**WHAT YOU HAVE TO DO**
Your answer is a copy of every line in the records where "will" appears.

**MATERIAL FOR THIS EXERCISE**
******************************
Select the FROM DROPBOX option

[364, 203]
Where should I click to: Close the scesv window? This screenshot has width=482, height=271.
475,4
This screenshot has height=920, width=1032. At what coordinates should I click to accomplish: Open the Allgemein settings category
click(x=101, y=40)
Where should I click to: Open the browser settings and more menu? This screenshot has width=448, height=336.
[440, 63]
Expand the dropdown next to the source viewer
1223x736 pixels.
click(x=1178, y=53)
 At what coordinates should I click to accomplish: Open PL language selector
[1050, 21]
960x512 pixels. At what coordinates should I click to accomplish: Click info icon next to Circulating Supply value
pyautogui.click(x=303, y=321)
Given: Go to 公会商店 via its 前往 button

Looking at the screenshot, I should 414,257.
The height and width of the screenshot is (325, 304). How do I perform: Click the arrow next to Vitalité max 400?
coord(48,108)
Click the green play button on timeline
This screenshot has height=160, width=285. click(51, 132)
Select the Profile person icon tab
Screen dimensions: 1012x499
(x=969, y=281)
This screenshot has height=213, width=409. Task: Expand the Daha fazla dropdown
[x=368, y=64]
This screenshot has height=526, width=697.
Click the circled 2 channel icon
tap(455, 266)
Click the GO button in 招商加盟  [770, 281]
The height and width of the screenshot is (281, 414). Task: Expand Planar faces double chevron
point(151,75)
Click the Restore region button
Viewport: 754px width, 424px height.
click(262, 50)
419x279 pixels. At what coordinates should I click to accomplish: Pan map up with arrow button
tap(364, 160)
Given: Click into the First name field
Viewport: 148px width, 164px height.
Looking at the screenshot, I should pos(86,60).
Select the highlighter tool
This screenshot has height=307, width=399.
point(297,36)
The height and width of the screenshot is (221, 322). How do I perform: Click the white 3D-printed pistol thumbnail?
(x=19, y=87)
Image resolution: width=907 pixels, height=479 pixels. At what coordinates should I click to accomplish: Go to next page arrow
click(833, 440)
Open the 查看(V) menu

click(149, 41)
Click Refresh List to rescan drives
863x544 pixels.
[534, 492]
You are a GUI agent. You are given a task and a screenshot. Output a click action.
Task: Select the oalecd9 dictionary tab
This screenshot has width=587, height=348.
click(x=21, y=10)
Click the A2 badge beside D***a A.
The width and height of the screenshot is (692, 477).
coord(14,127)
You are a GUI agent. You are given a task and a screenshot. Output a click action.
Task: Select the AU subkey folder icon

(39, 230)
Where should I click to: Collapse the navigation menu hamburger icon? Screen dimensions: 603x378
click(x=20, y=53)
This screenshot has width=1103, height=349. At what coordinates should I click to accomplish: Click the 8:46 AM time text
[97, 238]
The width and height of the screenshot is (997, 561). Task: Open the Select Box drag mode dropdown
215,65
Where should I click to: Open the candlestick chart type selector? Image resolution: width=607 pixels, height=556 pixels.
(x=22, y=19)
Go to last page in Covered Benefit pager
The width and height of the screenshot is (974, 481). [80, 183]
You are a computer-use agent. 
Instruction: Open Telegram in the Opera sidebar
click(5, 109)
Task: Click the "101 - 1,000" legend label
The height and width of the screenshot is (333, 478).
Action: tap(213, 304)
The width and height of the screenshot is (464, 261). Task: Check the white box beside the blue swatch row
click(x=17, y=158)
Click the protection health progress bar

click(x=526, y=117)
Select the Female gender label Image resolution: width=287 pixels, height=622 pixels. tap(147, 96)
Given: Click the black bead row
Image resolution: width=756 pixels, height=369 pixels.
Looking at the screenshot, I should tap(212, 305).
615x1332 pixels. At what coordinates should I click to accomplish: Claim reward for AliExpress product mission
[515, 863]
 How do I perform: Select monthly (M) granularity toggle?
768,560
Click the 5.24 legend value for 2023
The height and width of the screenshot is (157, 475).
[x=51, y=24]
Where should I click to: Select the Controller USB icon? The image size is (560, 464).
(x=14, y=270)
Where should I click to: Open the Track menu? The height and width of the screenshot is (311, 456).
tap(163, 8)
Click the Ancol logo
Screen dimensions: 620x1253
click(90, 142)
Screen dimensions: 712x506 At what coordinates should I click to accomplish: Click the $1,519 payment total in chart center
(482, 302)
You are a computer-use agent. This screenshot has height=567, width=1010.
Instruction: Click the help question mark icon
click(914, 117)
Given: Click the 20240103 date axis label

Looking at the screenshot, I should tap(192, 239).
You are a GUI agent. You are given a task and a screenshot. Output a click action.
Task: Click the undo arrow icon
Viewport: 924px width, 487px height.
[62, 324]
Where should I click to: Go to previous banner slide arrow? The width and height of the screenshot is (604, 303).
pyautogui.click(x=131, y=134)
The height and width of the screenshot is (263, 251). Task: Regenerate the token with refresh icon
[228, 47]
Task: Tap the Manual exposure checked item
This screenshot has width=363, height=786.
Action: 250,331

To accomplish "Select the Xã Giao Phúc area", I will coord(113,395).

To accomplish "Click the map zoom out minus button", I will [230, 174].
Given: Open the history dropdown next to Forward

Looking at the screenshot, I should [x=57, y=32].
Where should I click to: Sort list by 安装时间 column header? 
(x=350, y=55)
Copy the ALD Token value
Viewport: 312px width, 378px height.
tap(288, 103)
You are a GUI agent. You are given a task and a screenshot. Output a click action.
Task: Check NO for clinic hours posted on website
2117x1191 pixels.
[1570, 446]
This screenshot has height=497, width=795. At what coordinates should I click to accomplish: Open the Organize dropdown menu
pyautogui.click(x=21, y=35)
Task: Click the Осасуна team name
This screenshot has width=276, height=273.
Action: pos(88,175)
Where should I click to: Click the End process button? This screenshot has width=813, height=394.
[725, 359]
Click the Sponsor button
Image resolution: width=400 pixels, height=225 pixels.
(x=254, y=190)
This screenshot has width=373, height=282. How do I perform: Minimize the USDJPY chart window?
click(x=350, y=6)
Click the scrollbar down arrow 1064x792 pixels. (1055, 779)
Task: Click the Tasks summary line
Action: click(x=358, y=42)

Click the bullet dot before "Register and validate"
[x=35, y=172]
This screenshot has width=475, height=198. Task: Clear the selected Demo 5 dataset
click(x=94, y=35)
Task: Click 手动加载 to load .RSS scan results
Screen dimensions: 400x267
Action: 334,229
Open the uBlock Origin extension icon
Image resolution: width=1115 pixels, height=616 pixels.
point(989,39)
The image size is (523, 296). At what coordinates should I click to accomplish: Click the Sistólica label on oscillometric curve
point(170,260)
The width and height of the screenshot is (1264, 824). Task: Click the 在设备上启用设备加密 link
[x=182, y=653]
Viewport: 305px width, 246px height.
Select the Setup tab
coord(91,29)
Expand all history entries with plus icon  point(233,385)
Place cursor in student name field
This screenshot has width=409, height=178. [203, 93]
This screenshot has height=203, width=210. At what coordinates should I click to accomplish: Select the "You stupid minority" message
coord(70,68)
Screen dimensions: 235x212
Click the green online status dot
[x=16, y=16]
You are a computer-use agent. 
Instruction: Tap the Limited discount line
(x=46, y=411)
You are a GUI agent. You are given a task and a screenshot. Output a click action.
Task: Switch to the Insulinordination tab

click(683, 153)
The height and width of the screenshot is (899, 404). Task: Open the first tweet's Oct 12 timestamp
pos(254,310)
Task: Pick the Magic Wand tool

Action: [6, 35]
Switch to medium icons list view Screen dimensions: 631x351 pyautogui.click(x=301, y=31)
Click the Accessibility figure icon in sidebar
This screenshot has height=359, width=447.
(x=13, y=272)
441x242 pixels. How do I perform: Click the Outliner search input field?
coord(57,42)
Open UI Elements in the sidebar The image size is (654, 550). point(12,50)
******************************
**WRITTEN SOLUTION**
To accomplish "Select the Xã Giao Phúc area", I will coord(113,395).
To accomplish "Click the map zoom out minus button", I will [230, 174].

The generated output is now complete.